EIOPA published CP-14-042 ‘Consultation paper on a Technical document regarding the risk free interest rate term structure’ on 1st November.
This sets out how EIOPA intends to calculate:
- the Risk Free Rate (particularly where market information is not available), including the credit risk adjustment, extrapolation method, last liquid point, convergence point and ultimate forward rate; and
- the fundamental spread and risk correction spread for Matching Adjustment and Volatility Adjustment respectively
One of the key points for UK insurers is that it is proposed that the assets assigned to Matching Adjustment portfolios should be excluded from the representative portfolios for calculating the volatility adjustment. Therefore, the proportion of corporate bonds in the UK representative portfolio has reduced from 50% to 30%, which will mean a lower Volatility Adjustment for UK insurers.
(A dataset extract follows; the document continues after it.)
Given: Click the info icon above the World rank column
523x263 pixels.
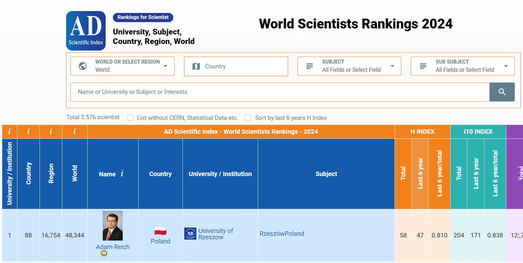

Given the significant effort required to get approval to use the Matching Adjustment (see our earlier blog) and the loss of diversification and transitional benefits, for many annuity writers, the cost-benefit analysis may have favoured using the Volatility Adjustment over the Matching Adjustment. Those analyses will now have to be re-visited.
On the positive side, it should now make it easier for companies planning to use the Volatility Adjustment to justify its use as more portfolios (including with-profits funds) will contain the 30% of corporate bonds on which the Volatility Adjustment is calculated.
The paper also states that the calculation of the fundamental spread and the risk correction spread will be consistent (i.e. using the same approach and the same data). It consults on a number of technical details, including:
- the use of data providers;
- the level of granularity for the collection of data and hence calculation of spreads;
- how it will determine the cost of downgrades and probability of defaults; and
- how to calculate government bond spreads.
The full consultation paper can be found on EIOPA's website.